- _Problem to work on_: Exactly the lines from the one containing "Click the commit" through the end of the data below are to be reproduced, and nothing besides them.

[Data excerpts]
..........

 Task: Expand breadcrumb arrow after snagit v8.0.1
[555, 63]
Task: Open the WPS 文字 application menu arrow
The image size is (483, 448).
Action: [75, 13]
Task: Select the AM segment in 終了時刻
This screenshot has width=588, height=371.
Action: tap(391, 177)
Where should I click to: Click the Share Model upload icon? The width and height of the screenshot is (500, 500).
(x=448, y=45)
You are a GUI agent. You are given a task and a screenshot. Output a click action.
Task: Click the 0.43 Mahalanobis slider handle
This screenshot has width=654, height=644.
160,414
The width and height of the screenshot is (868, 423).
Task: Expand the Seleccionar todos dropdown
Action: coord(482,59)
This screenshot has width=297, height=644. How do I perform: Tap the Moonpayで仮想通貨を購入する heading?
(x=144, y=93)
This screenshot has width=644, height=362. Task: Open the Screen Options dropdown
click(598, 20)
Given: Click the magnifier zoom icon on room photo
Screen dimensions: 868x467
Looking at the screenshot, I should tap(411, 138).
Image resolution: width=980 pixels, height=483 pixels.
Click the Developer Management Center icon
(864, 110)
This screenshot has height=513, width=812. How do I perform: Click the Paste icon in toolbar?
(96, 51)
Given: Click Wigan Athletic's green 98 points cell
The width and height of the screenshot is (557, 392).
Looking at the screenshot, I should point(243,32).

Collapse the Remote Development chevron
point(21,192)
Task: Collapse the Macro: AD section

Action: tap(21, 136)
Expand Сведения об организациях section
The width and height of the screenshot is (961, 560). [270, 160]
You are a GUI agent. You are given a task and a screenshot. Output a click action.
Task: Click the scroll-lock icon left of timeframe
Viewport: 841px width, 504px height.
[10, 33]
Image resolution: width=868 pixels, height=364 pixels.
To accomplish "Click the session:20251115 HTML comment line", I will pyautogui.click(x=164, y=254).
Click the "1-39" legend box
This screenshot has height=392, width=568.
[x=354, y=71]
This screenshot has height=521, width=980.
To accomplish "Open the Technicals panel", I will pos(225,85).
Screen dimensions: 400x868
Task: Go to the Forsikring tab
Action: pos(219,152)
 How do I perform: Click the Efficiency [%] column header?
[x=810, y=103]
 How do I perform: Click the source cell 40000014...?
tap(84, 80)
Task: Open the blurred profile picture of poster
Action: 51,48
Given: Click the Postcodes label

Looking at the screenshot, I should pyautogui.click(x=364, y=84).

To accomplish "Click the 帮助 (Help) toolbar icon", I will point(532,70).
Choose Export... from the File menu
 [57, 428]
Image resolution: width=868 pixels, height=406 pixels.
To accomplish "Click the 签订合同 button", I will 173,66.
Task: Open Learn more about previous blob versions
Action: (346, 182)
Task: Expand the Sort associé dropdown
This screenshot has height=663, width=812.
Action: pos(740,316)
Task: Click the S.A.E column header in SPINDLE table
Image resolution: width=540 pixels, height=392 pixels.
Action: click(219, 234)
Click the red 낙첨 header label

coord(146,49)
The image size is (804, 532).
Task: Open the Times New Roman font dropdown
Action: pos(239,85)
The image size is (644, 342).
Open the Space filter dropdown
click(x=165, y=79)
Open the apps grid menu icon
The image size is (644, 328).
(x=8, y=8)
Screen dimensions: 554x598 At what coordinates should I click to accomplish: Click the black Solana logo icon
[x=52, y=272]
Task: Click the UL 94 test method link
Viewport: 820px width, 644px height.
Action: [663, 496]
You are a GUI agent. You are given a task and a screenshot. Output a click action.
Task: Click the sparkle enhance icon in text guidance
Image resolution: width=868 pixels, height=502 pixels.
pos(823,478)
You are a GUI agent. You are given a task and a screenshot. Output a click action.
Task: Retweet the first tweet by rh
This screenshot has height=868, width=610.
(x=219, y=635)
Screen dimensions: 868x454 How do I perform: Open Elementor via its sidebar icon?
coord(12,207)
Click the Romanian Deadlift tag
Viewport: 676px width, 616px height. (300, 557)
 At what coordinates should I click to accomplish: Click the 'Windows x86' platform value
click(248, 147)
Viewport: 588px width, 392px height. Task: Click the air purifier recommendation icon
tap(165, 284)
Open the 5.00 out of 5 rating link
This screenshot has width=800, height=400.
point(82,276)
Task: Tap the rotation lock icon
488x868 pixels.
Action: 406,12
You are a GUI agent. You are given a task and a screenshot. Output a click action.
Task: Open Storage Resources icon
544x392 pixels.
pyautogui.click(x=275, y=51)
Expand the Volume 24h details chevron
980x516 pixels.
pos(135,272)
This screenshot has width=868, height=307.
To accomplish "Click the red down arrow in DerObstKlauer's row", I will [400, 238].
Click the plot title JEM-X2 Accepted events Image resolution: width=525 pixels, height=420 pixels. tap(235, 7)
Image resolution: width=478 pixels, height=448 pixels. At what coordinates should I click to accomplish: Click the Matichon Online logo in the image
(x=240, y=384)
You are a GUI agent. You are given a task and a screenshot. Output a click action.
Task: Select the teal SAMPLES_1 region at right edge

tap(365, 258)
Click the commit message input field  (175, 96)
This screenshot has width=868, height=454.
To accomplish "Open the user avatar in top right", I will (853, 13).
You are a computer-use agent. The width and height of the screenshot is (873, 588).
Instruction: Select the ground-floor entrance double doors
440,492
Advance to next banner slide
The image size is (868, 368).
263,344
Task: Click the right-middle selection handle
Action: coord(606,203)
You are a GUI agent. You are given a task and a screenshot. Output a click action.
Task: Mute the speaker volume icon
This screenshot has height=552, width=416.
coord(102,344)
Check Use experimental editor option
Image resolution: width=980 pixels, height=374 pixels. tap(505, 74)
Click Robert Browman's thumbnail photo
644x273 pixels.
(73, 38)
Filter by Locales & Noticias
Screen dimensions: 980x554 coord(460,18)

..........

- _Answer for this exercise_:
Click the commit message input field  (175, 96)
This screenshot has width=868, height=454.
To accomplish "Open the user avatar in top right", I will (853, 13).
You are a computer-use agent. The width and height of the screenshot is (873, 588).
Instruction: Select the ground-floor entrance double doors
440,492
Advance to next banner slide
The image size is (868, 368).
263,344
Task: Click the right-middle selection handle
Action: coord(606,203)
You are a GUI agent. You are given a task and a screenshot. Output a click action.
Task: Mute the speaker volume icon
This screenshot has height=552, width=416.
coord(102,344)
Check Use experimental editor option
Image resolution: width=980 pixels, height=374 pixels. tap(505, 74)
Click Robert Browman's thumbnail photo
644x273 pixels.
(73, 38)
Filter by Locales & Noticias
Screen dimensions: 980x554 coord(460,18)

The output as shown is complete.